▸ **ВЫБРАННЫЙ ОТРЫВОК**

----

Поэтика Чехова. Мир Чехова: Возникновение и утверждение — страница 27 из 78

В прозе, менее строго организованной, чем, скажем, лирика, начала и концы являются важнейшими элементами построения, они – «зачаточные формы художественного обрамления больших словесных масс»[379]. И отсутствие «твердого» начала или концовки сильно понижают степень оформленности, «отграниченности» прозаического текста, что, конечно, очень хорошо чувствовал Чехов, используя в своих целях лейкинские начала и концы.

Пользуясь словами А. Гильдебранда, можно сказать, что лейкинская сценка тяготеет к «рассказу о каком-либо происшествии», не возвышаясь, в противоположность всякому большому искусству, до решения «более общей задачи»[380] (хотя в лучших вещах Лейкин приближается к этим решениям). Но в сознании читателей (и, очевидно, самого автора) единичность каждой отдельной сценки искупалась их множественностью, как бы бесконечным «продолжение следует», не умением, а числом – все новыми и новыми рассказами с теми же героями, с тем же вещным антуражем. Рассказ «После открытия Павловского вокзала» (сб. «Саврасы без узды»), состоящий из передачи «то там, то сям» возникающих в вагоне разговоров разных лиц, завершается фразой: «– Эх, загуляла ты, ежова голова! – раздается где-то громкий возглас и обращает на себя внимание всего вагона». Никаких разъяснений далее нет; создается впечатление почти механического отреза, повествование может быть продолжено с этого места, начав новый рассказ.

----

▸ **ИСХОДНЫЕ ДАННЫЕ**
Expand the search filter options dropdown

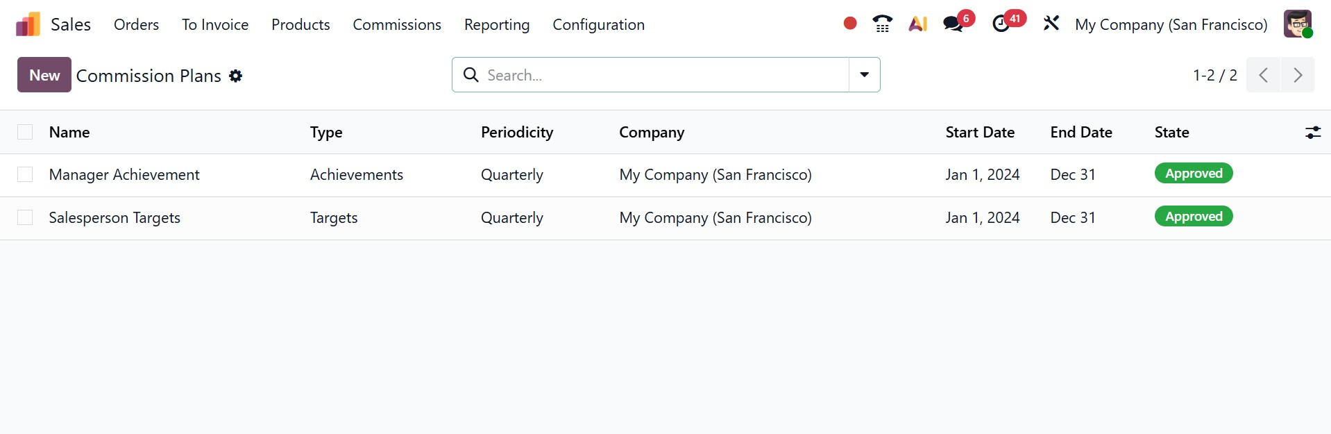[864, 75]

----

▸ **ЧТО ТРЕБУЕТСЯ**
Выведите весь отрывок о поэтике Чехова слово в слово, ничего в нем не меняя.

▸ **В ОТВЕТ**
Поэтика Чехова. Мир Чехова: Возникновение и утверждение — страница 27 из 78

В прозе, менее строго организованной, чем, скажем, лирика, начала и концы являются важнейшими элементами построения, они – «зачаточные формы художественного обрамления больших словесных масс»[379]. И отсутствие «твердого» начала или концовки сильно понижают степень оформленности, «отграниченности» прозаического текста, что, конечно, очень хорошо чувствовал Чехов, используя в своих целях лейкинские начала и концы.

Пользуясь словами А. Гильдебранда, можно сказать, что лейкинская сценка тяготеет к «рассказу о каком-либо происшествии», не возвышаясь, в противоположность всякому большому искусству, до решения «более общей задачи»[380] (хотя в лучших вещах Лейкин приближается к этим решениям). Но в сознании читателей (и, очевидно, самого автора) единичность каждой отдельной сценки искупалась их множественностью, как бы бесконечным «продолжение следует», не умением, а числом – все новыми и новыми рассказами с теми же героями, с тем же вещным антуражем. Рассказ «После открытия Павловского вокзала» (сб. «Саврасы без узды»), состоящий из передачи «то там, то сям» возникающих в вагоне разговоров разных лиц, завершается фразой: «– Эх, загуляла ты, ежова голова! – раздается где-то громкий возглас и обращает на себя внимание всего вагона». Никаких разъяснений далее нет; создается впечатление почти механического отреза, повествование может быть продолжено с этого места, начав новый рассказ.